Some items:

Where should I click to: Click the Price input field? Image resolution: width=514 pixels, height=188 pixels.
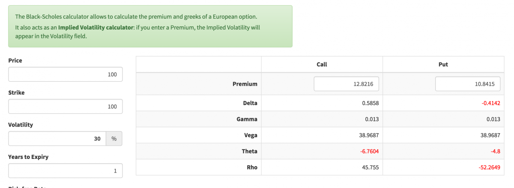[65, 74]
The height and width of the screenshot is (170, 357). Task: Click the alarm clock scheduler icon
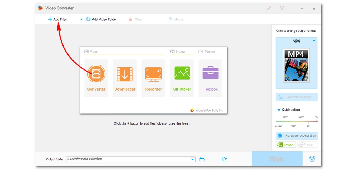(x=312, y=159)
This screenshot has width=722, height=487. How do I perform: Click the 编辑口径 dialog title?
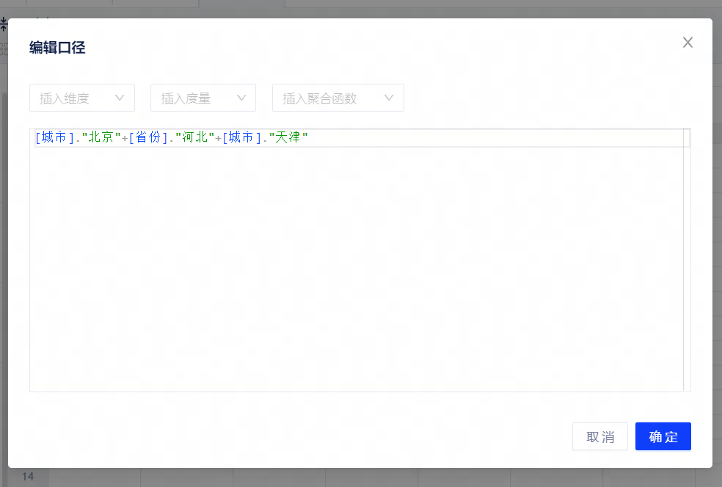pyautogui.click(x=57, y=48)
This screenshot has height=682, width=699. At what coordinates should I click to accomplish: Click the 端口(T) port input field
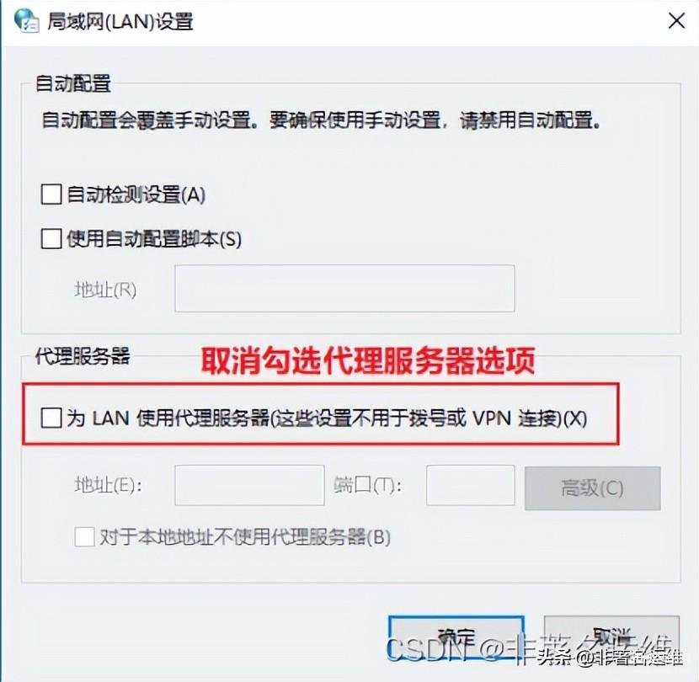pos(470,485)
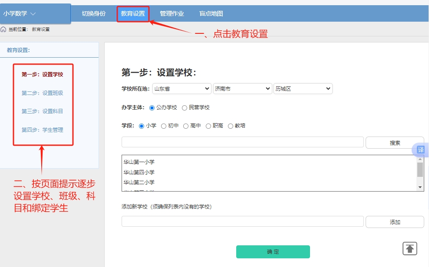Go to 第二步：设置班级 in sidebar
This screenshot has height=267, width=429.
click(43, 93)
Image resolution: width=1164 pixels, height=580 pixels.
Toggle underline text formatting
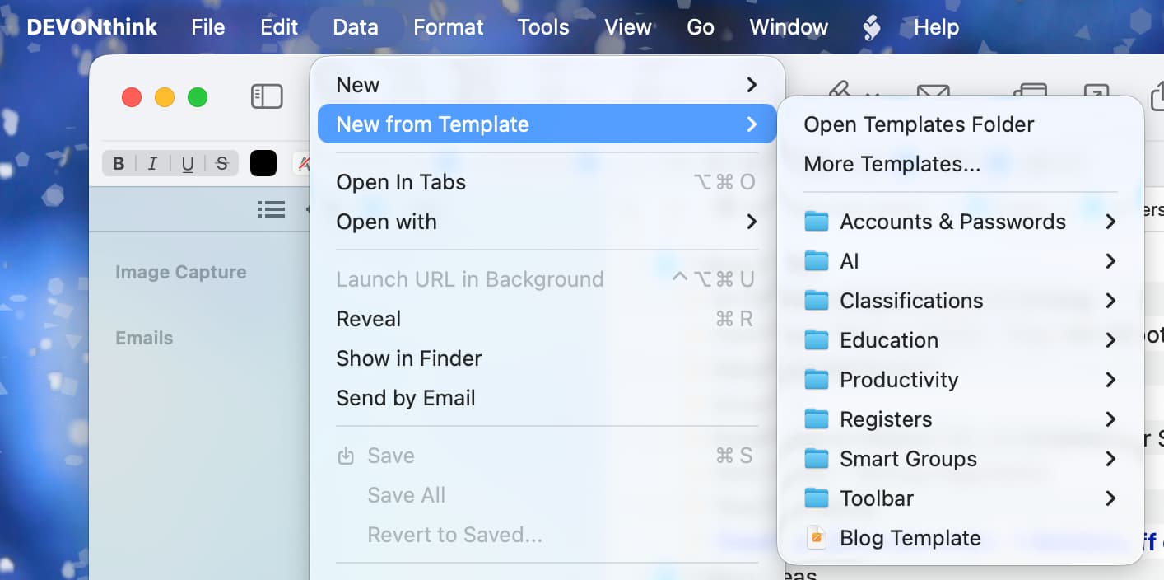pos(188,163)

#### AIM OF THE TASK
Copy the lines exactly, starting with the line that contains "The height and" and continuing through the line that contains "pyautogui.click(x=57, y=48)". Leave the pictures out of your answer.

#### TASK OUTPUT
The height and width of the screenshot is (170, 357). Task: Click the alarm clock scheduler icon
(x=312, y=159)
This screenshot has width=722, height=487. How do I perform: Click the 编辑口径 dialog title?
pyautogui.click(x=57, y=48)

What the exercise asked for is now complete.